▶ Your task:
Return the part of the dataset excerpt below that opens with the line containing "will pyautogui.click(x=25, y=197)." and closes with the line containing "Click the long-sleeps", copying those lines exactly.

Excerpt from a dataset
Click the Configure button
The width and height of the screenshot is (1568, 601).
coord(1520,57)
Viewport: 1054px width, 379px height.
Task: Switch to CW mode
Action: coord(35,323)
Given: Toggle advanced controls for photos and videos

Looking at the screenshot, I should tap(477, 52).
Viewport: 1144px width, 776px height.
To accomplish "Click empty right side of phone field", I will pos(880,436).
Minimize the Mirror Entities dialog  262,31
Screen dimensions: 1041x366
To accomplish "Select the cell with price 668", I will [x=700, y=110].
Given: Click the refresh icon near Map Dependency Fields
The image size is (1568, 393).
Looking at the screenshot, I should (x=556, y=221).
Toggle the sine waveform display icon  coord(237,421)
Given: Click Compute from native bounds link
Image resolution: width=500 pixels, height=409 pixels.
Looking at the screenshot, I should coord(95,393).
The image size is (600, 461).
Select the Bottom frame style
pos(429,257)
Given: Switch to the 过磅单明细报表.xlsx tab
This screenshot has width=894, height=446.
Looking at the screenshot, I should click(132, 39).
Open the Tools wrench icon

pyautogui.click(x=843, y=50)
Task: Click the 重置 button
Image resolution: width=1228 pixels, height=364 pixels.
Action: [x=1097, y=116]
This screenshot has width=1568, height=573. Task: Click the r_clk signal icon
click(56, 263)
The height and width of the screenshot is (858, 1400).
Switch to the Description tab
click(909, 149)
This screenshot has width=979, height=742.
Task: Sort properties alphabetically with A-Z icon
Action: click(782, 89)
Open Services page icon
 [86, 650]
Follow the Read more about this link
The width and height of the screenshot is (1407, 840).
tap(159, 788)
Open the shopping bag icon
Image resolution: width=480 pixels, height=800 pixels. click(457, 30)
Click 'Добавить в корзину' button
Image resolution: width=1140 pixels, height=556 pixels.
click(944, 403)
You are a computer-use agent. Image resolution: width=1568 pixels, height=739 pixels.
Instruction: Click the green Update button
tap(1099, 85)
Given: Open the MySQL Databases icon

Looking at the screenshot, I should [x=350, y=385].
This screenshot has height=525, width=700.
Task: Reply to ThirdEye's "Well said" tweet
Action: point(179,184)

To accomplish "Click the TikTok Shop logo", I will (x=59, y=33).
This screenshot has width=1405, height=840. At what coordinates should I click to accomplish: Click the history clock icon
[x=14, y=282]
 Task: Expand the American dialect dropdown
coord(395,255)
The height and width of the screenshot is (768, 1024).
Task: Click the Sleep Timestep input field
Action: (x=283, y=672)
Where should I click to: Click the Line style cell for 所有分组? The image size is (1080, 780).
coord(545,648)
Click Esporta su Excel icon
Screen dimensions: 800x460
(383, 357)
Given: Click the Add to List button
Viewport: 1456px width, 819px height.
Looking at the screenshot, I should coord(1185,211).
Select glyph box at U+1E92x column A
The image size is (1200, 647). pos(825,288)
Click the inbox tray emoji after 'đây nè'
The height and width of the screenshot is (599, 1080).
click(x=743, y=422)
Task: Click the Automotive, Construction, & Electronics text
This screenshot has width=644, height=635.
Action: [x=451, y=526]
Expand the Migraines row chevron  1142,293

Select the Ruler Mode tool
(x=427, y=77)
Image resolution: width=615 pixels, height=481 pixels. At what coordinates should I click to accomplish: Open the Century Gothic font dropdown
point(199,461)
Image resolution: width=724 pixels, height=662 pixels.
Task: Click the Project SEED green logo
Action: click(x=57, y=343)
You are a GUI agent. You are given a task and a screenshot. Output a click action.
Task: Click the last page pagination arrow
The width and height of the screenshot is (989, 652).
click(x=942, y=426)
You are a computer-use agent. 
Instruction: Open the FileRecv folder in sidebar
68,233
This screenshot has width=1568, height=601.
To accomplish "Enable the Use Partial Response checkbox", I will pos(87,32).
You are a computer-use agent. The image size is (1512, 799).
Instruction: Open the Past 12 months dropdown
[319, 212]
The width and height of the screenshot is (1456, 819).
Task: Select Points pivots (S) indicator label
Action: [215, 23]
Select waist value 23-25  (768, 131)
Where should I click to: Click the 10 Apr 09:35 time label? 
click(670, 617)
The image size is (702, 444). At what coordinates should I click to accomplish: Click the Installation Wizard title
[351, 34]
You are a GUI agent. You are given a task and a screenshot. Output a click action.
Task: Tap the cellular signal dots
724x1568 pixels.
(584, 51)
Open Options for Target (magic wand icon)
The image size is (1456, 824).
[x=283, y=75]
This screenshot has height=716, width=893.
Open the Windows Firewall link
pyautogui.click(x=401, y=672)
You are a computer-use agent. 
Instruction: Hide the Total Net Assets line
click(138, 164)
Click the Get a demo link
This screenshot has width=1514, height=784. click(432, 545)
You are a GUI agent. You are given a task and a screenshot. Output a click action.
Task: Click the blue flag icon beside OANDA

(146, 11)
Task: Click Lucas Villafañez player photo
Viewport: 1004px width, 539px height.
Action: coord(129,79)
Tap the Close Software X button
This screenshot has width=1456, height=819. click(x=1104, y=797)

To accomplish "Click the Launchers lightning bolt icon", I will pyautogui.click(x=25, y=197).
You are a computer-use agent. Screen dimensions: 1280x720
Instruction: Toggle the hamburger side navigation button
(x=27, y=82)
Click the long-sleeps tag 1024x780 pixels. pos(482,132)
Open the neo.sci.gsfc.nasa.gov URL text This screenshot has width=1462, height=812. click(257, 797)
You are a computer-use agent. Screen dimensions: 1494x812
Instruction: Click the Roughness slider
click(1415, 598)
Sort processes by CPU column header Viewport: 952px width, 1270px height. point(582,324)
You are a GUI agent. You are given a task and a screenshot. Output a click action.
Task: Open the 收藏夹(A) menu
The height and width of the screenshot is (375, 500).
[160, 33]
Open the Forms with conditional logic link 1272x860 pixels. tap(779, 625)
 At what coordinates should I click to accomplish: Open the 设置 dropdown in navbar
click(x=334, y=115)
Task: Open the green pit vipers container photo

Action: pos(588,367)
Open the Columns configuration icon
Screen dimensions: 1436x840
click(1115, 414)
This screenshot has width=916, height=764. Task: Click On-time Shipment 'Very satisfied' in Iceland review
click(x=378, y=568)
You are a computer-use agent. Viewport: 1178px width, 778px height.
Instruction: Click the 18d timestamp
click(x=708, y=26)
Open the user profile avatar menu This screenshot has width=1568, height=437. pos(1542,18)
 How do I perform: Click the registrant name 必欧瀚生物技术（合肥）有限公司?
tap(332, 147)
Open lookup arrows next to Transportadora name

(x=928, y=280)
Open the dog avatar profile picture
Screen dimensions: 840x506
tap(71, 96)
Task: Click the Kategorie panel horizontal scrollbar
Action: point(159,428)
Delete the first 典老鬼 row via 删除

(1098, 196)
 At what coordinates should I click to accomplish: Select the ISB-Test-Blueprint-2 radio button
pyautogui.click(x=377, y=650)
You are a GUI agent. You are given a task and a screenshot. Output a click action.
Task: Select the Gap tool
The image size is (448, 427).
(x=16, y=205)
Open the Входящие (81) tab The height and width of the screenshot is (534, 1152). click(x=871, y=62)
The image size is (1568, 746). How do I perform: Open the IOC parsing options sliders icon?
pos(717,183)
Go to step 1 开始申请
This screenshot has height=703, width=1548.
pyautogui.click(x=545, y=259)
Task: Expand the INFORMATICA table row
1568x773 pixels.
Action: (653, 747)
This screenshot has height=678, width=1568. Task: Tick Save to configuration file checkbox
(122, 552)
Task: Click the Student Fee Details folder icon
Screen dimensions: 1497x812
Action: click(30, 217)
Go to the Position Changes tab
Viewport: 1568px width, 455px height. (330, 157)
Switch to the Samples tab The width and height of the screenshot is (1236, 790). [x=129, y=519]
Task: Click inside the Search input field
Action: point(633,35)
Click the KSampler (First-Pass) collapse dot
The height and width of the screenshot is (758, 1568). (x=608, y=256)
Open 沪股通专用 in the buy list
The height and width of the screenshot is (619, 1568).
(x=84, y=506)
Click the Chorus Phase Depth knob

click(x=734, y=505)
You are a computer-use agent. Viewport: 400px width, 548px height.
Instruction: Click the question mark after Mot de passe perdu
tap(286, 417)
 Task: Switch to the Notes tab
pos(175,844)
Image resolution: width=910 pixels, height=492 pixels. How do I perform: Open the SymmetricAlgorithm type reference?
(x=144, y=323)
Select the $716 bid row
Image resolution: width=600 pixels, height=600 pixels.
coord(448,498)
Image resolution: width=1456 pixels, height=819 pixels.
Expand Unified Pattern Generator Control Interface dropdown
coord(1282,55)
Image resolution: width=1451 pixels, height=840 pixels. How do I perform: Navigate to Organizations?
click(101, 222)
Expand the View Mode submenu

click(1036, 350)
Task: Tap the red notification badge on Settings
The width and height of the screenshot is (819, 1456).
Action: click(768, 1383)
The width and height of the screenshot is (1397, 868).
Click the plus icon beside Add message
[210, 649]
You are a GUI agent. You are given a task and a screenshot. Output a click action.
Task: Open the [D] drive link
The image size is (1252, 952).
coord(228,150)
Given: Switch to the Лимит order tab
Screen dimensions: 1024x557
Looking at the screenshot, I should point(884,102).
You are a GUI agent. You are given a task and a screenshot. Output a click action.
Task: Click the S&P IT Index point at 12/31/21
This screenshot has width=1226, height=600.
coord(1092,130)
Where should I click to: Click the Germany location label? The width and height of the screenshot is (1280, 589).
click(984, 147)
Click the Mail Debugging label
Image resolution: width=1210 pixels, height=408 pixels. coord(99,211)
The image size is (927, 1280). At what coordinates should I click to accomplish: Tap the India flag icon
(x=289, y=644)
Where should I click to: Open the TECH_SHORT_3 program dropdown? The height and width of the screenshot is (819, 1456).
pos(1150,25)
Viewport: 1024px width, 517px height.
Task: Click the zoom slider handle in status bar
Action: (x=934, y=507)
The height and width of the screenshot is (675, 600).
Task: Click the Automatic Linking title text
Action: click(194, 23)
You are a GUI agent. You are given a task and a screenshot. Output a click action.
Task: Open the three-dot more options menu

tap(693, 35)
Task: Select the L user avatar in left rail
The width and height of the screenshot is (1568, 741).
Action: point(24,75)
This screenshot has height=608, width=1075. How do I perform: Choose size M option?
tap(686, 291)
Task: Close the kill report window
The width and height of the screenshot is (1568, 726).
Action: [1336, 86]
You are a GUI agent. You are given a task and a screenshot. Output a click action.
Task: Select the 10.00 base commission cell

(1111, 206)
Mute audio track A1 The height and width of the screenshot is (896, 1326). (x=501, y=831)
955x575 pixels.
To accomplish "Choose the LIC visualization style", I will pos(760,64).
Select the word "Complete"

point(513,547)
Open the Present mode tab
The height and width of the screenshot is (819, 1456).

▶ Solution to the exercise:
To accomplish "Click the Launchers lightning bolt icon", I will pyautogui.click(x=25, y=197).
You are a computer-use agent. Screen dimensions: 1280x720
Instruction: Toggle the hamburger side navigation button
(x=27, y=82)
Click the long-sleeps tag 1024x780 pixels. pos(482,132)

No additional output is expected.